Blair over the corn flakes
The Times tells us that at today’s ‘prayer breakfast’ in Washington Tony Blair said how d’you do to Obama and ‘spoke passionately of his own religious faith.’ Well I suppose people who go to something called a ‘prayer breakfast’ have to be prepared for that kind of thing, but really, can you think of anything more emetic first thing in the morning? Lolling about among the Froot Loops and pop tarts listening to Tony Blair speak passionately about his religious ‘faith’? Because I can’t. My idea of the right thing to do first thing in the morning is to drink coffee while scowling quietly and staring into space. I suppose one could get up early and get one’s coffee drinking and quiet scowling out of the way first – but even then, my idea of the right thing to do at that hour is to drink more coffee while reading in peace, it is decidedly not to go somewhere and see a lot of people and listen to a sentimental and credulous ex-prime minister talk nauseating eyewash about his ‘faith.’ Especially not if he does it with passion, godalmighty fetch me the sick bag.
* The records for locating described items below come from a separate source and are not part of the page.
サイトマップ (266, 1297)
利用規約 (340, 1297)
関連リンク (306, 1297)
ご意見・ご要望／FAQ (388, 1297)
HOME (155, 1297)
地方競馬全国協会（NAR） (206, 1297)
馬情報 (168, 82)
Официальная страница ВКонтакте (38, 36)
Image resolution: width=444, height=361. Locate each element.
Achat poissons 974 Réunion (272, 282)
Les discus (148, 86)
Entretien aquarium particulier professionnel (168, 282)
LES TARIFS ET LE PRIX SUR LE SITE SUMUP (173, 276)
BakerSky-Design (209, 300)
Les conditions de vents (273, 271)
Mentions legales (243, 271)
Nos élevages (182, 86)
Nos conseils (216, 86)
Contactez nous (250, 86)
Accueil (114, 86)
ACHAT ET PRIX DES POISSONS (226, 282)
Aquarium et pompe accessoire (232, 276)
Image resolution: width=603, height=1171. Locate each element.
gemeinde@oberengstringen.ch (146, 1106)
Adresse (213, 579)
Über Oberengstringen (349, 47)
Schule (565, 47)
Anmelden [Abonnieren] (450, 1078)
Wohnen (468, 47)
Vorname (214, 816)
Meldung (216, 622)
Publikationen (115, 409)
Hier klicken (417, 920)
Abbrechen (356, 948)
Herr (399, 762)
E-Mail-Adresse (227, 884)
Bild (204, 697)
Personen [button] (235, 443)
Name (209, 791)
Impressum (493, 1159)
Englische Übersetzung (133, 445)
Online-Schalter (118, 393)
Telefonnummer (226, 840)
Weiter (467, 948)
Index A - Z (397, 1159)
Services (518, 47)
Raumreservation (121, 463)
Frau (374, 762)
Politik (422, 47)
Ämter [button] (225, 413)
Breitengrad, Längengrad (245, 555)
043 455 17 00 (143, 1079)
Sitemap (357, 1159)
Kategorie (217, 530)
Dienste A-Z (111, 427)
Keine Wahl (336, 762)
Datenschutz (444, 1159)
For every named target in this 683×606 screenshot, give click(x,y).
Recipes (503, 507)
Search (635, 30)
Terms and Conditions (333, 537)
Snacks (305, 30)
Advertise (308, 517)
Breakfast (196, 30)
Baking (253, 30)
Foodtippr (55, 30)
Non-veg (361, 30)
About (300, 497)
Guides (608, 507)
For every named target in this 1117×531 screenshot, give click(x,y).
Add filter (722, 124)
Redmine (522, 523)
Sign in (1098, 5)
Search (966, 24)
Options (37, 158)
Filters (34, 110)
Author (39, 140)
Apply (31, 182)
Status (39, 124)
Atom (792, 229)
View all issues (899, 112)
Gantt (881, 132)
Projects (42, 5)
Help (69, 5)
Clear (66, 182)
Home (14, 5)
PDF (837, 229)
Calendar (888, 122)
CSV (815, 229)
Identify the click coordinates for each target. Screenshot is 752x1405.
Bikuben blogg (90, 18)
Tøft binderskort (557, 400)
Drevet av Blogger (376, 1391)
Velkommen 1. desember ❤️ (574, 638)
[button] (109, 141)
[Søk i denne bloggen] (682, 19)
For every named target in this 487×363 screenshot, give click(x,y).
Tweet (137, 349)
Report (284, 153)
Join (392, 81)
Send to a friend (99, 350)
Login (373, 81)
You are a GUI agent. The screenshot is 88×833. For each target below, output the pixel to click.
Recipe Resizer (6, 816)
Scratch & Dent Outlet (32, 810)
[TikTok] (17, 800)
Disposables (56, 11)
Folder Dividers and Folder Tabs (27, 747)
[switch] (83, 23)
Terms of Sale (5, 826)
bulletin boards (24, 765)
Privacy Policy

Mr Blair…delivered an impassioned address to an audience of political and religious leaders, telling them of his “first spiritual awakening” when his father almost died when he was still a child…”‘I’m afraid my father doesn’t believe in God,’ I said. ‘That doesn’t matter,’ my teacher replied ‘God believes in him. He loves him without demanding or needing love in return.’ That is what inspires: the unconditional nature of God’s love. A promise perpetually kept. A covenant never broken. And in surrendering to God, we become instruments of that love.”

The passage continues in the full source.